Since i'm (clearly) getting lost in this issue as it stands right now, i'm going to open Sub-Tasks to track the concrete actions that need to be taken moving forwrad to help keep them straight, and to help isolate the import steps so i can get the INFRA team to review them and hopefully give their blessing (i don't think that's stricly needed, pretty sure i have all the neccessary confluence perms already, but i'd rather be safe)...

                
> Integrate LucidWorks' Solr Reference Guide with Solr documentation
> ------------------------------------------------------------------
>
>                 Key: SOLR-4618
>                 URL: https://issues.apache.org/jira/browse/SOLR-4618
>             Project: Solr
>          Issue Type: Improvement
>          Components: documentation
>    Affects Versions: 4.1
>            Reporter: Cassandra Targett
>            Assignee: Hoss Man
>         Attachments: NewSolrStyle.css, SolrRefGuide4.1-ASF.zip
>
>
> LucidWorks would like to donate the "Apache Solr Reference Guide", maintained by LucidWorks tech writers, to the Solr community. It was first produced in 2009 as a download-only PDF for Solr 1.4, but since 2011 it has been online at http://docs.lucidworks.com/display/solr/ and updated for Solr 3.x releases and for Solr 4.0 and 4.1.

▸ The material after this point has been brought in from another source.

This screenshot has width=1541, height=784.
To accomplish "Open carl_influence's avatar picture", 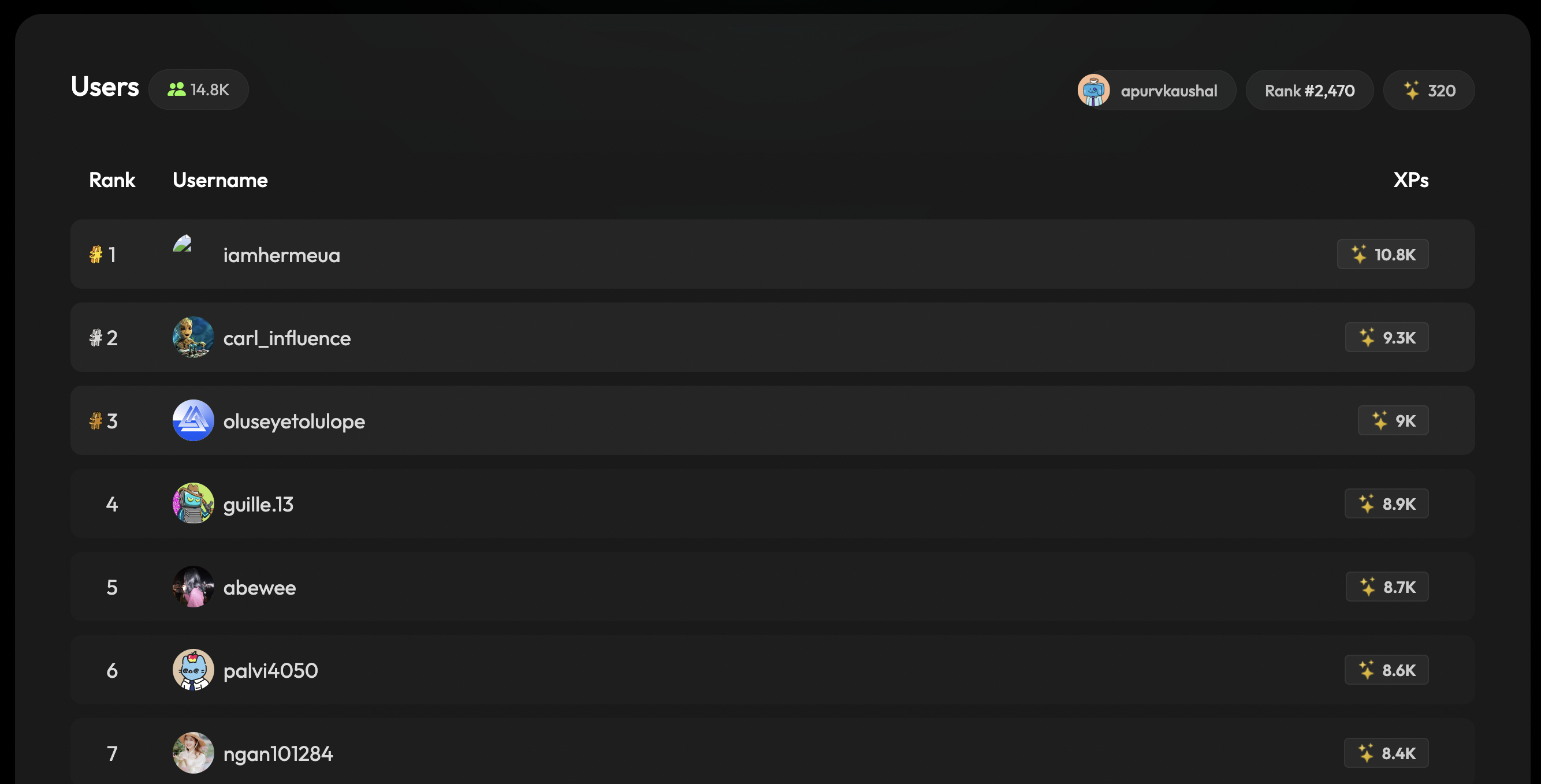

> I've prepared an XML export from our Confluence installation, which can be easily imported into the Apache Confluence installation by someone with system admin rights. The doc has not yet been updated for 4.2, so it covers Solr 4.1 so far. I'll add some additional technical notes about the export itself in a comment. 
> Since we use Confluence at LucidWorks, I can also offer assistance getting Confluence set up, importing this package into it, or any other help needed for the community to start using this.